Fatih Camii'nden Mehter eşliğinde yürüyüşe geçen kortej, ihanet gecesinde İstanbul Büyükşehir Belediyesi'ni (İBB) işgal eden cuntacılara direnerek şehit olan 14 vatandaşımız ve 147 gazinin yer aldığı Saraçhane Parkı'na giriş yaptı. Toplanan kalabalık, Türk Bayrakları eşliğinde Fatih Belediyesi Mehteran Takımı konserini dinledi.
BU MİLLETİN FERDİ OLMAKTAN GURUR DUYUYORUM
Yürüyüş esnasında 15 Temmuz'la alakalı düşüncelerini açıklayan BAYKAR Yönetim Kurulu Başkanı Selçuk Bayraktar, "15 Temmuz, milletimizin egemenliğini ve bağımsızlığını hiçbir şer güce, hiçbir şer odağa teslim etmeyeceğinin en büyük temsili yegane sembolü. Ben böylesine aziz bir milletin ferdi olduğum için büyük gurur duyuyorum. Bu yolda canını gözünü kırpmadan feda etmiş şehitlerimizin ruhları şad olsun. Gazilerimize de minnetle anıyoruz" dedi.
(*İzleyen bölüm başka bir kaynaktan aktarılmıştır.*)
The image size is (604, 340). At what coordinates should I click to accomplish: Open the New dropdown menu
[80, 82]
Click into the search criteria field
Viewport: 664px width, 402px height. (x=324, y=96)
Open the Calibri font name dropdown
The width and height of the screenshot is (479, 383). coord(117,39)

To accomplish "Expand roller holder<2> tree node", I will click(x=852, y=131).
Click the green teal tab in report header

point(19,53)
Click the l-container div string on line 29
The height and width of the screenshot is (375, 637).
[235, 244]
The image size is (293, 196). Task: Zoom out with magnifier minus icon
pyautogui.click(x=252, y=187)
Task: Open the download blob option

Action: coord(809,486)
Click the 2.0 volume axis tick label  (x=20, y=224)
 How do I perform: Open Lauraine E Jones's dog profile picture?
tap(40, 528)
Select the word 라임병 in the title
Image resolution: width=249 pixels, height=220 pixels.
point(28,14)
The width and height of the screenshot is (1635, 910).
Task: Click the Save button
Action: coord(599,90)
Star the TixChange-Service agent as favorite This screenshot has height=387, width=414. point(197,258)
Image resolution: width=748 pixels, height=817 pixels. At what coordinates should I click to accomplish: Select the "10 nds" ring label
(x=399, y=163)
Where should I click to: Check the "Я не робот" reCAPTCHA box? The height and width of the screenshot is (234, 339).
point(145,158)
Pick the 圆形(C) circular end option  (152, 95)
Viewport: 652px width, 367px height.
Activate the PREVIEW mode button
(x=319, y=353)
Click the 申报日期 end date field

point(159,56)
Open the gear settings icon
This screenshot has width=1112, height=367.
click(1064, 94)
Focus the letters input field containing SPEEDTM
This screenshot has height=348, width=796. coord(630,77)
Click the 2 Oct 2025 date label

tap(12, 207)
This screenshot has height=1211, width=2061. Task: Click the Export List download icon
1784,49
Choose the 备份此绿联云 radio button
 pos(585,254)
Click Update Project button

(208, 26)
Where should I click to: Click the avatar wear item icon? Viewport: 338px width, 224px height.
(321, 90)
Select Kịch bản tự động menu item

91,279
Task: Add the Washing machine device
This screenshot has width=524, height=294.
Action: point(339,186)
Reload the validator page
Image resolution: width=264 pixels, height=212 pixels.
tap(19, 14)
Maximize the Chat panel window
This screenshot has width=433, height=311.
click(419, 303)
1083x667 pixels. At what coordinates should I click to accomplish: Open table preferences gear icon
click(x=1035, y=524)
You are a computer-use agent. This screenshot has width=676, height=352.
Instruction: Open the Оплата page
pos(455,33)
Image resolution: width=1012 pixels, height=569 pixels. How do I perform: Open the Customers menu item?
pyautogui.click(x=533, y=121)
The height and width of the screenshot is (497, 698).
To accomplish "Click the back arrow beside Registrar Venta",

Program saygı duruşu ve okunan İstiklal Marşı'nın ardından Fatih Camii İmam Hatibi Kurra Hafız Metin Çakar tarafından okunan Kuran-ı Kerim tilavetiyle devam etti. İstanbul İl Müftüsü Prof. Dr. Safi Arpaguş, şehitler için okunan 253 hatmi şerifin duasını gerçekleştirdi.
'BU TOPRAKLARDA BİN YILDIR ŞEHİT VERİYORUZ VERMEYE DE DEVAM EDECEĞİZ'
Programda konuşan İlim Yayma Vakfı Mütevelli Heyet Başkanı Bilal Erdoğan şunları kaydetti: Türkiye'nin 15 Temmuz'daki mücadelesi dün gibi taze. 8 yıl geçtiğini insan gerçekten idrak edemediğini düşünüyor. Nitekim şehitlerimizin yakınları bunu her gün yakinen yaşıyorlar ve tabii ki o gün o kalkışmayı yapanlar zelil oldular, rezil oldular, kaybettiler. Ama biz milletçe sanıyor muyuz ki acaba bu milletin mücadelesi o gece bitti. Bazen o kadar şaşıyorum ki Sanki o gece bütün bunlar olmamış, sanki o darbe girişiminin başarılı olması için avuçlarını ovuşturanlar vazgeçmiş. Onlar vazgeçmediklerine göre; biz milletçe acaba neden, neyin önemli olduğunu, neyin bu millet için vazgeçilmez olduğunu, neyin bu milletin önceliği olduğunu zaman zaman şaşırıyoruz. Hala bu mücadeleler devam ediyor. Bakın yanı başımızda, Ukrayna'da savaş, Gazze'de soykırım devam devam ediyor. Zannediyor muyuz ki Srebrenitsa'da olanlarla, Gazze'de olanın, burada olandan bağımsız olduğunu?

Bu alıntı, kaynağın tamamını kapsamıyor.